To Peter Taborek, a drippy faucet is a physics experiment.
Taborek uses high-speed video to capture the motion of drops and bubbles coming apart. Knowing the details of this “pinch-off” process is important when designing inkjet printers, because ink must form a single droplet without trailing liquid. It also is useful in biotechnology when fluid is used on microchips, and it has applications in cosmetics, food and structural materials industries.
“When water drips from your kitchen faucet, it spontaneously forms a long filament of fluid that connects to the falling drop,” says Taborek, UC Irvine physics professor. “The connection point shrinks to zero in a characteristic way that we have studied in detail, down to atomic dimensions.”
In a recent study, published in the journal Physical Review Letters, Taborek and colleague Justin Burton analyze the pinch-off process of xenon bubbles in water. Xenon gas is used in lamps and lasers and has been used as a general anesthetic.

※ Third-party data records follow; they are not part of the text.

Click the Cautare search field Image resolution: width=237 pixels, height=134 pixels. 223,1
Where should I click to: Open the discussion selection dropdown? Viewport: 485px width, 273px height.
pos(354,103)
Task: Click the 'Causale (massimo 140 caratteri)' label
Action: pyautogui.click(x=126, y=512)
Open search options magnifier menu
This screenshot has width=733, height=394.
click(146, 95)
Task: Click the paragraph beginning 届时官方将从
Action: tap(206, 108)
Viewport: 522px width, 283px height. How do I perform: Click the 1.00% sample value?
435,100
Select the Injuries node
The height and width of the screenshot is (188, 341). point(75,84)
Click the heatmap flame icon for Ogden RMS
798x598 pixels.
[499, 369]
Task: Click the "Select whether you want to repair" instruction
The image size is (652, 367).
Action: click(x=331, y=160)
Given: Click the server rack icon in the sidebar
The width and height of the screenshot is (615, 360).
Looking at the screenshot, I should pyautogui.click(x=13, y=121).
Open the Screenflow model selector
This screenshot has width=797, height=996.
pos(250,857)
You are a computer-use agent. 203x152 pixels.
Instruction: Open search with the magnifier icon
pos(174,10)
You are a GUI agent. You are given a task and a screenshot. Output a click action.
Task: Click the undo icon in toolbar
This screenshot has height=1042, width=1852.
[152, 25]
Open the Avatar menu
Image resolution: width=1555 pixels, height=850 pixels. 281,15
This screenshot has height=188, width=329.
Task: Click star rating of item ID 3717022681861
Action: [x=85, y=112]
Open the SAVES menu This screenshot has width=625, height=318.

The scientists discovered the main difference between drops and bubbles is the density of the liquid inside. The pinch-off process is bubble-like until a certain density is reached, then the pinching becomes drop-like.
“In addition to providing amusement for physicists and mathematicians, the pinch-off process in drops and bubbles is a model system to study how one thing turns into two things,” Taborek says. “This is common in nature, ranging from the Big Bang to cell division.”
The National Science Foundation funded this study.